BEGIN SELECTED EXTRACT

SECURITIES AND EXCHANGE COMMISSION

WASHINGTON, D.C. 20549

 

FORM 8-K

 

CURRENT REPORT

 

Pursuant to Section 13 or 15(d) of the Securities Exchange Act of 1934

 

Date of Report (date of earliest event reported): July 31, 2023

 

NOCERA, INC.

(Exact name of registrant as specified in charter)

 

Nevada   001-41434   16-1626611

(State or other jurisdiction

of incorporation)

 

(Commission

File Number)

 

(IRS Employer

Identification No.)

 

3F (Building B), No. 185, Sec. 1, Datong Rd., Xizhi Dist., New Taipei City Taiwan 221, ROC

(Address of principal executive offices and zip code)

 

(886) 910-163-358

(Registrant’s telephone number, including area code)

 

N/A

(Former name or former address, if changed since last report)

 

Check the appropriate box below if the Form 8-K filing is intended to simultaneously satisfy the filing obligation of registrant under any of the following provisions:

 

Written communications pursuant to Rule 425 under the Securities Act (17 CFR 230.425)

 

Soliciting material pursuant to Rule 14a-12 under the Exchange Act (17 CFR 240.14a-12)

 

Pre-commencement communications pursuant to Rule 14d-2(b) under the Exchange Act (17 CFR 240.14d-2(b))

 

Pre-commencement communications pursuant to Rule 13e-4(c) under the Exchange Act (17 CFR 240.13e-4(c))

 

Securities registered pursuant to Section 12(b) of the Act: None 

 

Title of each class Trading Symbol Name of each exchange on which registered
Common Stock, par value $0.001 per share NCRA The Nasdaq Stock Market LLC

 

Indicate by check mark whether the registrant is an emerging growth company as defined in Rule 405 of the Securities Act of 1933 (§230.405 of this chapter) or Rule 12b-2 of the Securities Exchange Act of 1934 (§240.12b-2 of this chapter)

 

Emerging growth company

 

If an emerging growth company, indicate by check mark if the registrant has elected not to use the extended transition period for complying with any new or revised financial accounting standards provided pursuant to Section 13(a) of the Exchange Act. 

 

 

 

  

 

 

Item 5.02 Departure of Directors or Certain Officers; Election of Directors; Appointment of Certain Officers; Compensatory Arrangements of Certain Officers.

 

(c) On July 31, 2023, the Board appointed Andy Ching-An Jin as the Company’s Chief Executive Officer, effective July 31, 2023.

 

Andy Ching-An Jin, age 42, is an executive with diversified experience in global business operations, investments, marketing and branding. Most recently, he was an Investment Director at Fotex Holding from November 2018 until June 2023, where he executed and drove U.S. investments, strategic projects, portfolio management and business operations. Prior to that role, Mr. Jin served as Partner at Bloemengroothandel B.J. Duyvenvoorde & Zn B.V. from September 2017 until October 2018, where he managed all day-to-day operations, sales, developments and investments for an import floriculture company, sold subscription services to online boutiques and managed all major wholesale floriculture market operations in China. In addition, Mr. Jin served as Executive Vice President and Managing Director of Dagong Global Credit Rating Group from December 2015 until August 2017, where he oversaw the group’s international business development and investments into overseas markets and was also responsible for overseas offices located in Hong Kong, Italy and Germany. He attended the State University of New York at Stony Brook attaining a Bachelor of Arts in political science and Tsinghua University earning a Master of Business Administration.

END SELECTED EXTRACT

SET TASK 1
Whom did the Board appoint as Chief Executive Officer on July 31, 2023, according to the Nocera filing?
SET TASK 2
Please carry on the Nocera filing, starting right after its last sentence.
The records below come from a separate source and are unrelated to the Nocera filing.

BEGIN DATASET EXCERPTS

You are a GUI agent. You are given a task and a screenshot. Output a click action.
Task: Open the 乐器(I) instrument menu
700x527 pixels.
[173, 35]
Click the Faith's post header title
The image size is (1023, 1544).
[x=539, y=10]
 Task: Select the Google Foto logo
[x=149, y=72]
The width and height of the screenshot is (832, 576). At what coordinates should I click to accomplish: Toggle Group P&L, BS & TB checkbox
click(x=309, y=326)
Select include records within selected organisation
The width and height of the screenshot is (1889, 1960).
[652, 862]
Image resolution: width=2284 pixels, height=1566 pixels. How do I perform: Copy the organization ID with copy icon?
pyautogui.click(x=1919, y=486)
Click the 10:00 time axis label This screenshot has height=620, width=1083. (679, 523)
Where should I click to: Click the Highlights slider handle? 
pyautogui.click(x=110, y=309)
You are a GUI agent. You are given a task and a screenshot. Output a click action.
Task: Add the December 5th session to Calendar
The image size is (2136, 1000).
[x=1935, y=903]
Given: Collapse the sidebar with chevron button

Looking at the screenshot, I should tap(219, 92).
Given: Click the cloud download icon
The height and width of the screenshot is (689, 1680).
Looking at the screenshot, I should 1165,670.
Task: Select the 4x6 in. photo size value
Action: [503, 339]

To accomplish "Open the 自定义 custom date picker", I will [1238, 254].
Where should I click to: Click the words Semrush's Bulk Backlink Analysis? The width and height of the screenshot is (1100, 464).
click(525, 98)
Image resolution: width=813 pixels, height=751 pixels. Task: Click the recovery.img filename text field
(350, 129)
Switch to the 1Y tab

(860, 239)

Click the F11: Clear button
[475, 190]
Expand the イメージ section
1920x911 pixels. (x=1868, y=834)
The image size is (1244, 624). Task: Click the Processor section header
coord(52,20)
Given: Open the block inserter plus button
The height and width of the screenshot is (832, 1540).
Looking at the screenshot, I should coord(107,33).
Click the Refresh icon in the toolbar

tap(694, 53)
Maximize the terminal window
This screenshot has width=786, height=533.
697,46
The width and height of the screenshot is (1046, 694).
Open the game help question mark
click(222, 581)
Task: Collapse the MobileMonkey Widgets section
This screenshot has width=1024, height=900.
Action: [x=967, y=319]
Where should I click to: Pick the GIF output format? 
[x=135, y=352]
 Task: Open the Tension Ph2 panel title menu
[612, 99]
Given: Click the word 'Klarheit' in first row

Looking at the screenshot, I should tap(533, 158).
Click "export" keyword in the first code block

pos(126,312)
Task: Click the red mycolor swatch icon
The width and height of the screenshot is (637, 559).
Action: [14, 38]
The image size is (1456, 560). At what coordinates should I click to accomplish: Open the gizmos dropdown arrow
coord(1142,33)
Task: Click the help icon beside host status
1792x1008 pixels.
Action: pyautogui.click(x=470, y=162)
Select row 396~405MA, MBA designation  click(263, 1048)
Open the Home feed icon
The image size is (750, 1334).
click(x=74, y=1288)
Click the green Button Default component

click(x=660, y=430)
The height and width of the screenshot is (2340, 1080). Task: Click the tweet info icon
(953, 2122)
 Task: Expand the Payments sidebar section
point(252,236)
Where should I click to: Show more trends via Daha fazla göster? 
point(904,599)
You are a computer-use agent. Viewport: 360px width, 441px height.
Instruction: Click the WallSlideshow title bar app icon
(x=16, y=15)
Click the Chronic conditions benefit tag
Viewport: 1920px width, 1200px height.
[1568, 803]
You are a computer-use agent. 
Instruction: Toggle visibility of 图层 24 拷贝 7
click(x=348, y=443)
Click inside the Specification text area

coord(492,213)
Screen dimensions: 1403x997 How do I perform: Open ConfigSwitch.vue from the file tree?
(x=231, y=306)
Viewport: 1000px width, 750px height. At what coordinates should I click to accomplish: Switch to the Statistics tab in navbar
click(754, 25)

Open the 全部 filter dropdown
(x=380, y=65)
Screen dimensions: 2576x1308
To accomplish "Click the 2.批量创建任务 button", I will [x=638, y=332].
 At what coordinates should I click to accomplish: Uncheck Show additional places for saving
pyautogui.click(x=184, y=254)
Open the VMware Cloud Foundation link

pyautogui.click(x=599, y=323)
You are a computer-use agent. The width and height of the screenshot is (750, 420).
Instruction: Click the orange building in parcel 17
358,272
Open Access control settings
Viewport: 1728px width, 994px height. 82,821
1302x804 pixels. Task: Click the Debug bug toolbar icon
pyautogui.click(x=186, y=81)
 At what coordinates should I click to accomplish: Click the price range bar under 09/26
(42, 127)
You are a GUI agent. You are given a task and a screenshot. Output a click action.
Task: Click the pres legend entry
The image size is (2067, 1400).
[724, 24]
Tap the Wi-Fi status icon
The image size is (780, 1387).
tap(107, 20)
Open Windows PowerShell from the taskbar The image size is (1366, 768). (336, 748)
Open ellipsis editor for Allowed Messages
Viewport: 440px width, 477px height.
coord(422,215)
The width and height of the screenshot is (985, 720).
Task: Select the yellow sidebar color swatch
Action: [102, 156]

END DATASET EXCERPTS

REPLY 1
Andy Ching-An Jin.

REPLY 2
 

Andy Ching-An Jin and the Company entered into an Employment Agreement dated as of July 31, 2023 (the “Jin Employment Agreement”). The term of the Jin Employment Agreement is for 2 years and at the end of such term, is automatically renewable on a month-to-month basis unless either party provides notice to terminate to the other within 30 days of the end of the term. During the term and one year after the end of the term, Mr. Jin shall not solicit any person employed or engaged by the Company. Mr. Jin’s employment may be terminated by the Company immediately upon the occurrence of the following events: (i) the commission of any act by Mr. Jin which, if prosecuted, would constitute a felony; (ii) any material act or omission involving malfeasance or negligence in the performance of employment duties which has a materially adverse effect on the Company and which has not been corrected in 30 days after written notice from the Company; (iii) failure or refusal by Mr. Jin to comply with the policies of the Company contained in any Company handbook or with the provisions of the Jin Employment Agreement if not cured within 10 days after the receipt of written notice from the Board; (iv) Mr. Jin’s prolonged absence without the consent of the Company; (v) Mr. Jin’s gross neglect of his duties or willful insubordination to the Board or his superior officers; (vi) the death of Mr. Jin; or (vii) delivery of written notice of termination by the Company after Mr. Jin has become unable to perform his services by reason of illness or incapacity, which illness or incapacity results in Mr. Jin’s failure to discharge his duties under the Jin Employment Agreement for an aggregate total of 60 days (whether consecutive or nonconsecutive) during any 180 day period. The Company pays Mr. Jin $36,000 per year and issued Mr. Jin a total of 240,000 shares of restricted stock, of which 60,000 shares shall vest at the end of every three months for a period of one year starting from July 31, 2023, with 60,000 shares to initially vest on October 31, 2023.

 

The foregoing summary of the Employment Agreement does not purport to be complete and is subject to, and qualified in its entirety by, such document attached as Exhibit 10.1 to this Current Report on Form 8-K, which is incorporated herein by reference.  

 

Exhibit   Description
     
10.1   Executive Employment Agreement dated as of July 31, 2023, by and between Nocera, Inc. and Andy Jin
104   Cover Page Interactive Data File (embedded within the Inline XBRL document)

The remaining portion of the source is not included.